The child is half willing and half reluctant -- he keeps looking back at what he is being led away from. He is somewhat reassured by the promise of a better life (after death) but is not completely sure that it will be there. He is not wise enough to understand the reality of what is to come and he is, therefore, reluctant (although not completely so).
The theme of Henry Wadsworth Longfellow's (1807-1882) sonnet "Nature" is the tenderness and gentleness of 'Nature' in guiding human souls from this world to the next.
He has synthesized and synergized the thematic metaphors in a compelling manner to effectively convey this theme.
The two metaphors in the octave [the first eight lines] 'a fond mother' and 'her little child' are harnessed in the chronotope of the arrival of the bed time of the child. Death in this world is compared to the bed time of the child. Just like how the child would like to continue playing forever with its toys without going to bed, adults also would like to continue to be busily engaged forever in their mundane activities without any thought of a higher reality.
But the kind and affectionate mother knows how essential sleep is for the good health of her child and very gently coaxes the child to leave its "broken playthings" behind and puts the child to sleep. Similarly, death very gently leads us away from all our earthly attractions and distractions and leads us into the mysterious but higher "unknown."

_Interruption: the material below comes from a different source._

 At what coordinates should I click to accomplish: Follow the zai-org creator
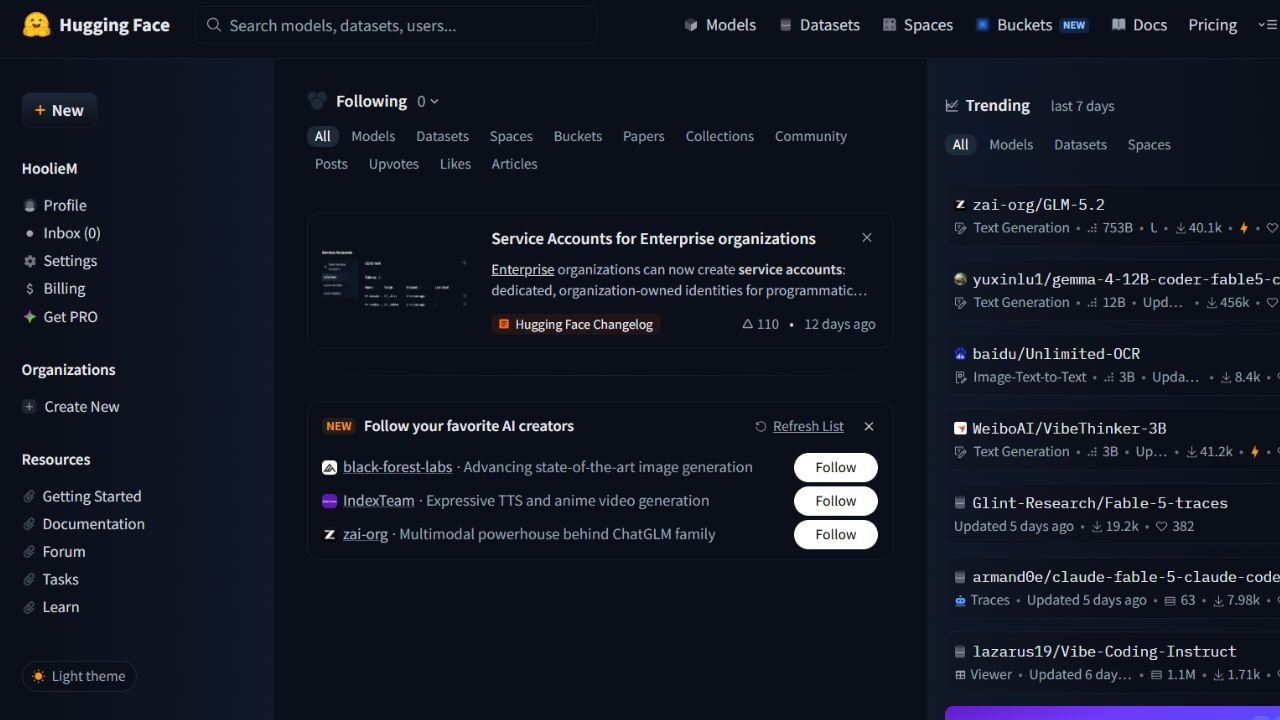click(835, 534)
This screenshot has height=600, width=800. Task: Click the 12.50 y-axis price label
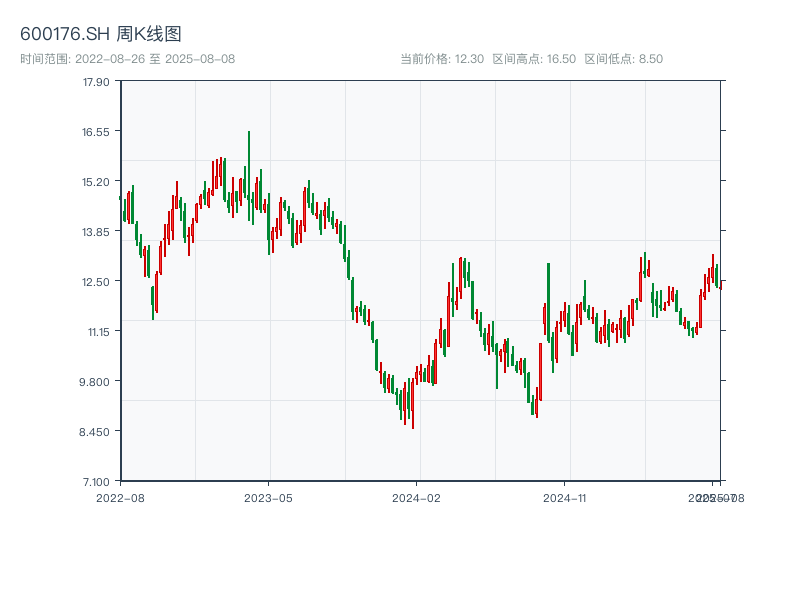click(x=96, y=281)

Longfellow's conception of death leading adults to a higher and mysterious reality is platonic and agnostic. It is not a Christian view of life after death in which sinners will go to hell and the righteous to heaven. Longfellow's views on the 'after life' in this poem are non-judgmental and apply to all humanity.
Longfellow describes the feelings of the child as it is gently led to its bed by its 'fond' mother thus:
As a fond mother, when the day is o'er,
Leads by the hand her little child to bed,
Half willing, half reluctant to be led,
And leave his broken playthings on the floor,
Still gazing at them through the open door,
Nor wholly reassured and comforted.
By promises of others in their stead,
Which, though more splendid, may not please him more
These lines clearly explain that the child is sleepy and confused and not certain as to what to do - whether to continue playing or obey its mother and go to bed. So also we adults are reluctant to give up our worldly concerns and follow after death when our time to leave this world comes.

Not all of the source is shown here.